• _TASK DETAILS_
In the article on identifying race in crime reporting, what did the Sacramento Bee's readers want to know about the two killers besides their clothing?

• _DOCUMENT EXCERPT_

Two frightening killers were on the loose, and the Sacramento Bee's readers wanted to protect themselves. They wanted more than descriptions of the attackers' clothing at the time of the murders. They wanted to know the criminals' race. The Bee, they accused editors, had allowed outdated policies to endanger public safety.
Challenged by readers and by bloggers who don't adhere to journalistic conventions, many editors have been thinking about loosening their rules for identifying race in crime stories.
In general, news outlets have avoided racial and ethnic identifiers unless they were important to the case, or, perhaps, if victims' descriptions were very detailed. They'd apply a test: Was the racial information useful to people in the community who might know the attacker or want to avoid harm themselves? Or was it so general that it only merely contributed to stereotypes about one group or another?
While many readers writing to the Bee and other outlets have attacked such reasoning as "political correctness" run amok, it's actually plain good sense. There's good reason to question the accuracy of most racial and ethnic identifiers, social science and legal experts have found, especially in crime situations. Why include anything that is vague and doesn't add accurate details to a story?
First, there's the fuzziness of the very description. The skin color of people who are black, white, Asian or Hispanic varies greatly and can overlap. Family history, geography, even the amount of sun that an area normally gets can make a big difference. The skin of a "Hispanic" man, for instance, could be anywhere from rich black to creamy white.

• _INFORMATION PROVIDED_
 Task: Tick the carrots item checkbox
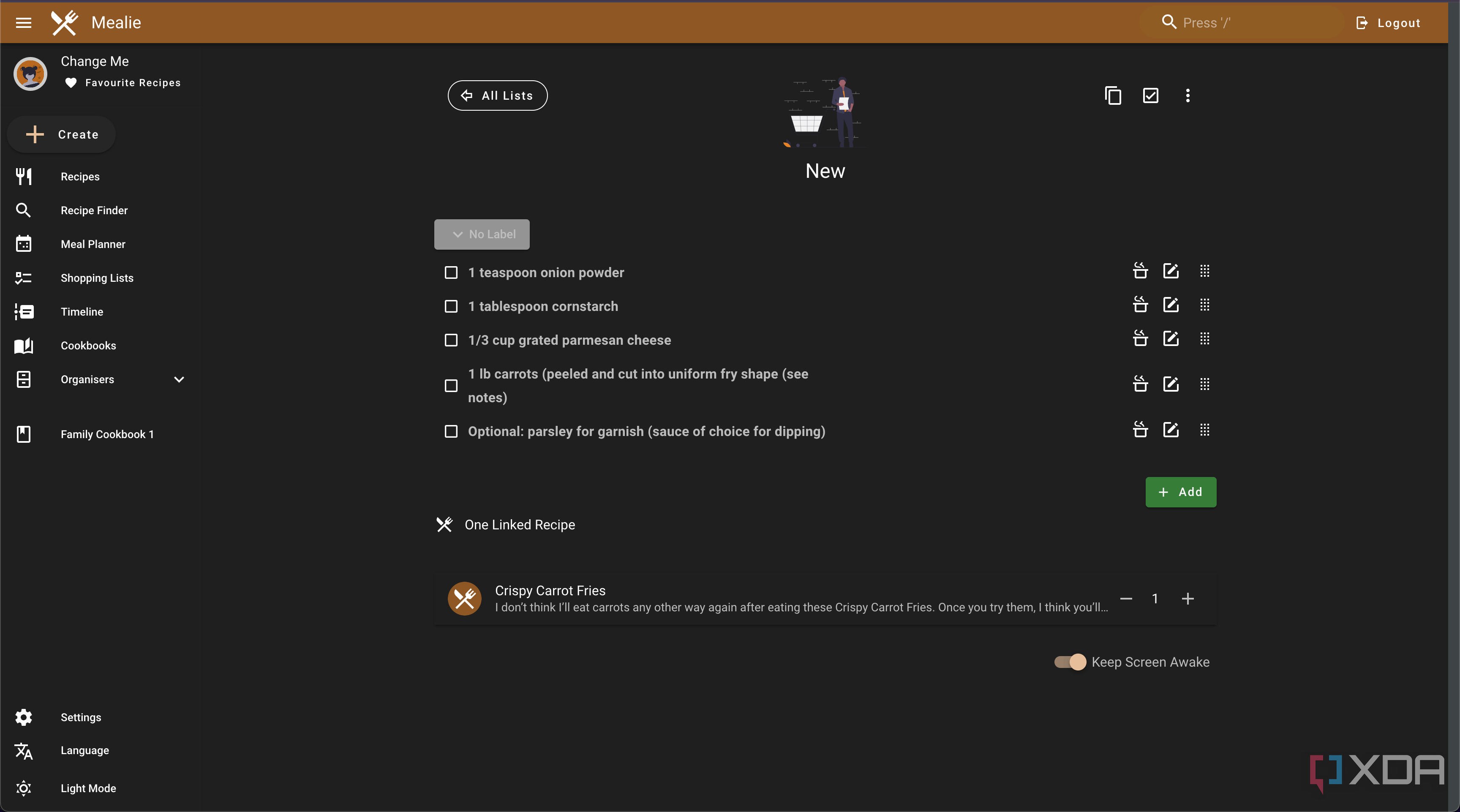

• _TASK RESPONSE_
The criminals' race.